Ende April 2026 hat das Europäische Parlament eine Entschließung zur stärkeren Unterstützung der Tierhaltenden in Europa verabschiedet. Darin fordern die Parlamentarier:innen die Europäische Kommission auf, Maßnahmen festzulegen, um die Tierhaltenden vor der Konkurrenz durch Importe aus Drittstaaten zu schützen und eine Verlagerung der Produktion ins außereuropäische Ausland zu verhindern.

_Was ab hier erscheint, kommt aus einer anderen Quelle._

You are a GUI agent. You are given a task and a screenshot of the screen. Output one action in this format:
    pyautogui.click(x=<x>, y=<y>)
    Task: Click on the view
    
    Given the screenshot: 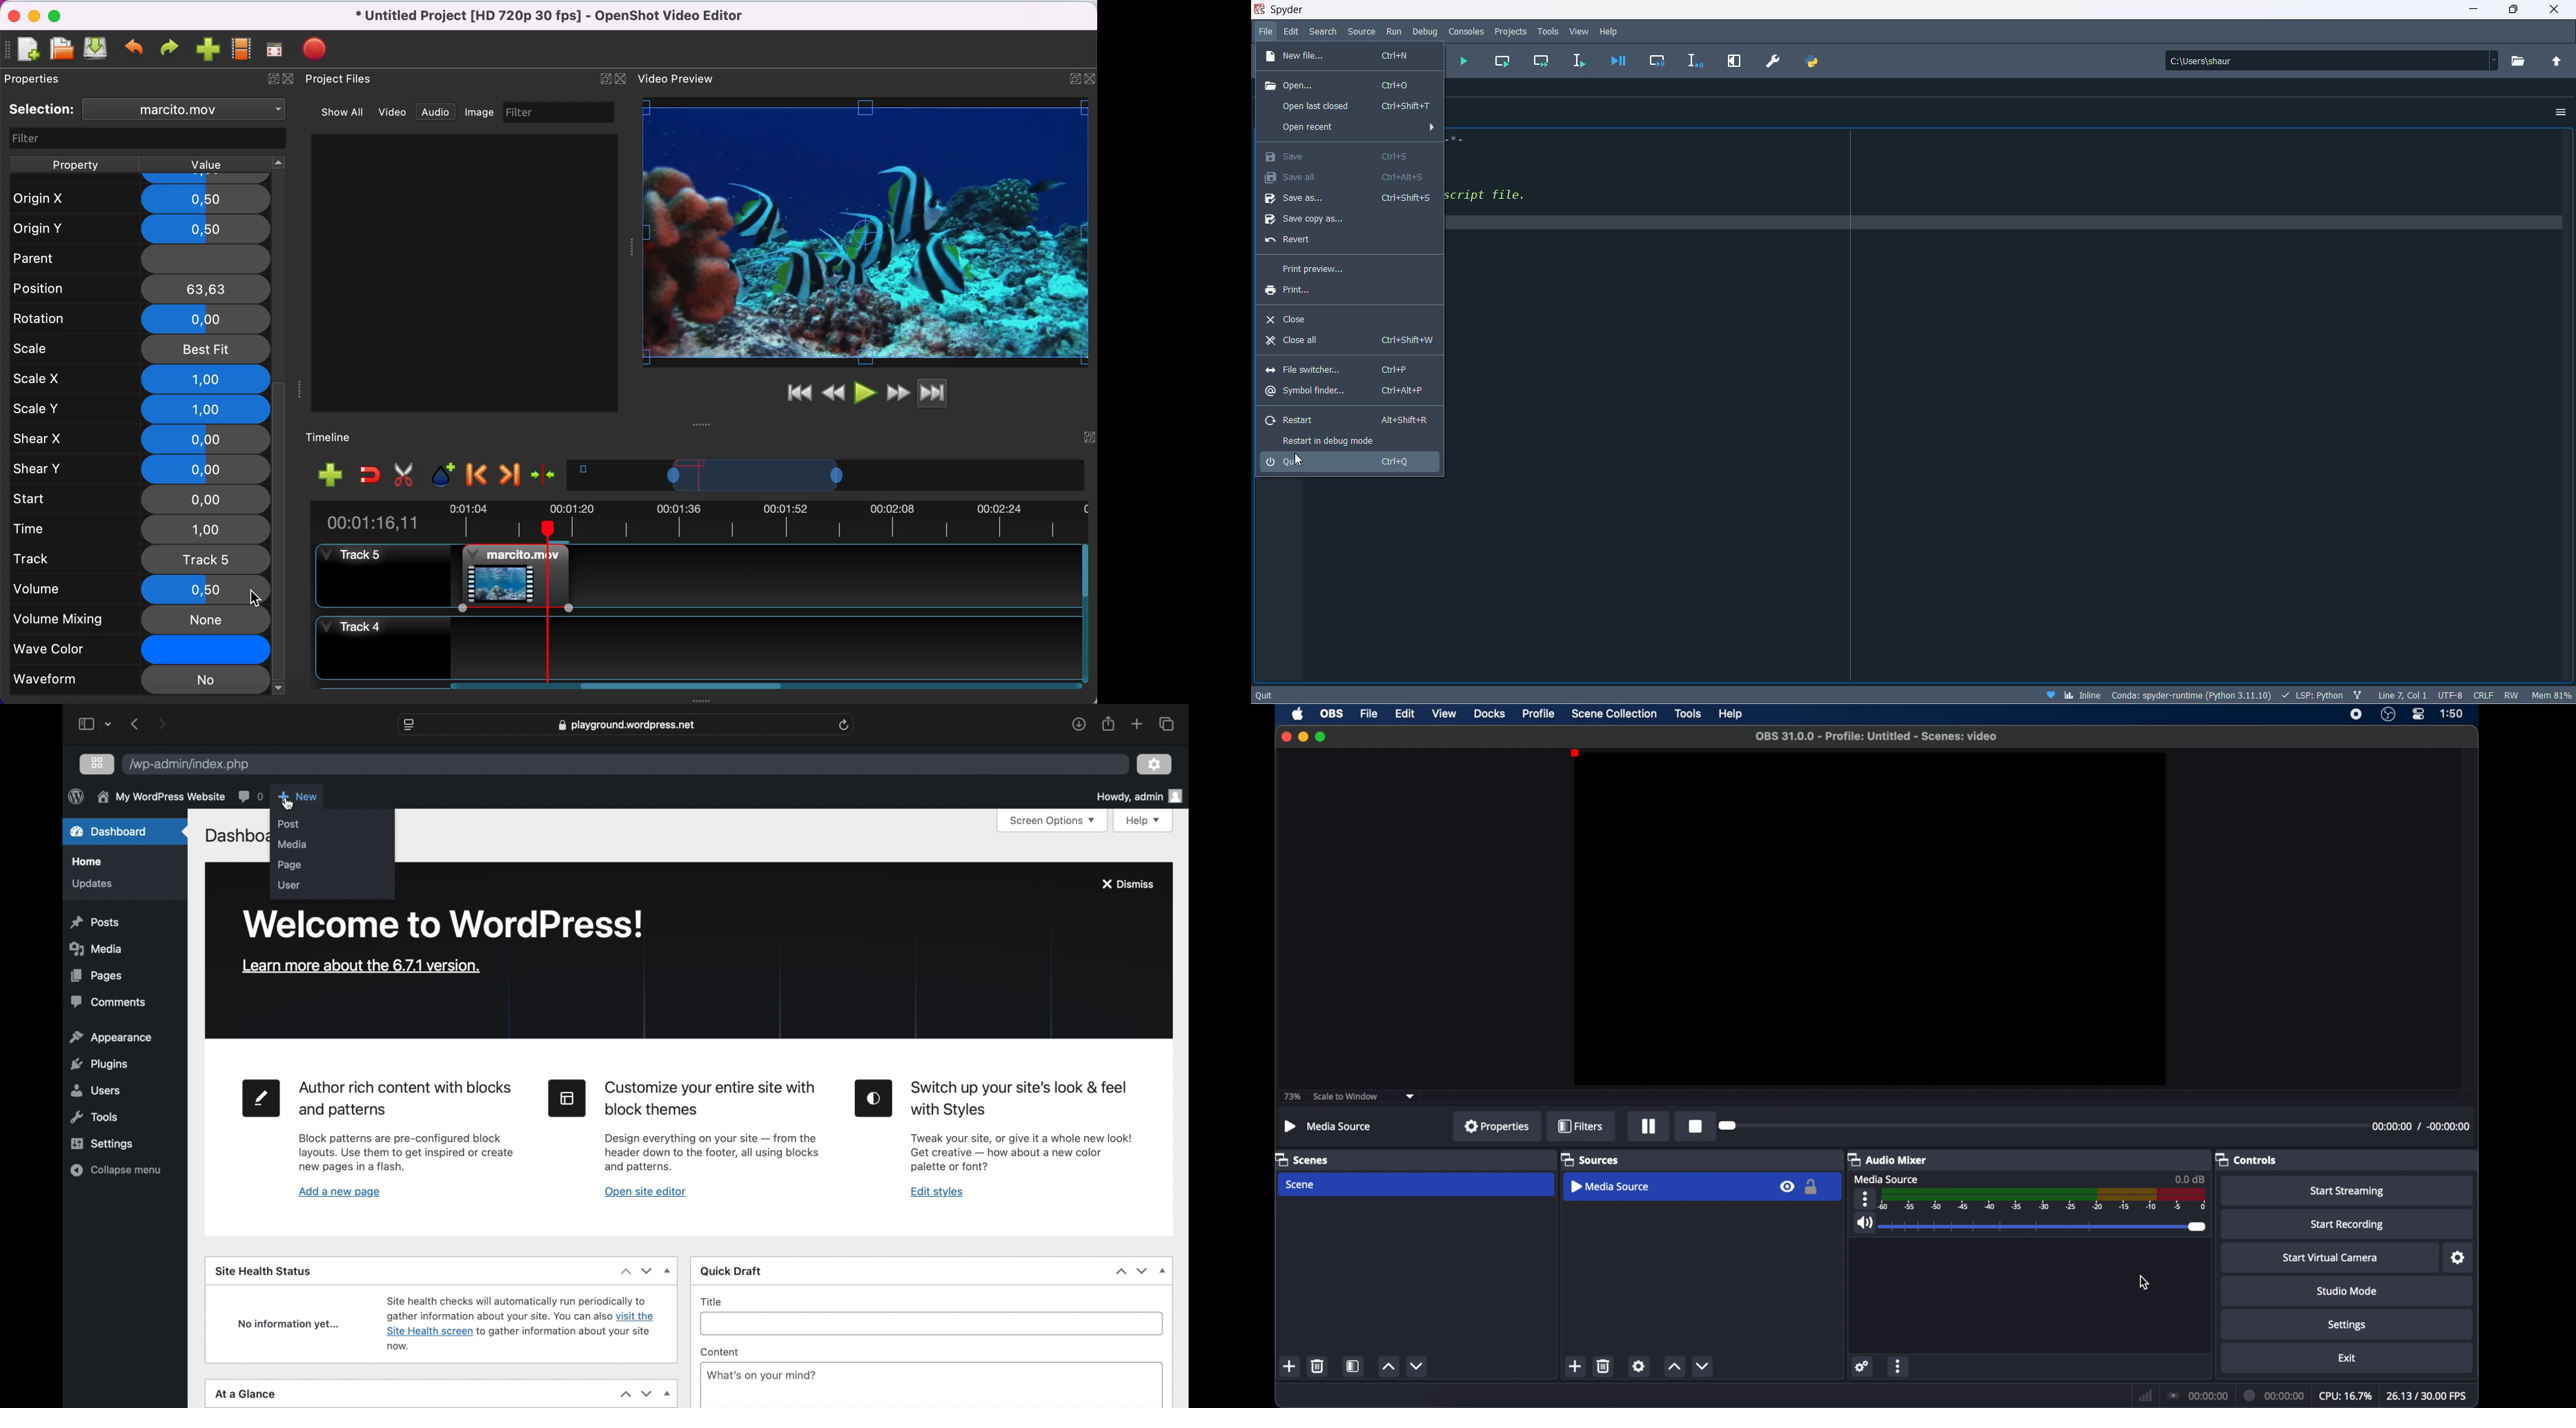 What is the action you would take?
    pyautogui.click(x=1579, y=31)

Neben Maßnahmen zur Sicherung der Budgets der Gemeinsamen Agrarpolitik (GAP), der Berücksichtigung der EU-Standards für Tierschutz, Tiergesundheit und Umweltverträglichkeit in allen Handelsabkommen und einer optimierten Vermarktung von EU-Tierprodukten im Ausland, fordert das Parlament unter anderem auch eine verbesserte EU-Koordinierung bei Impfstrategien, Früherkennungssystemen und Datenaustausch, einschließlich einer zentralen Impfdatenbank sowie Entschädigungsregelungen für von Krankheitsausbrüchen betroffene Landwirt:innen.

Mit diesen Maßnahmen soll der zunehmende ökonomische, ökologische und soziale Druck der Tierhaltenden verringert werden, damit ein weiterer Rückgang der Tierzahlen in Europa verhindert wird.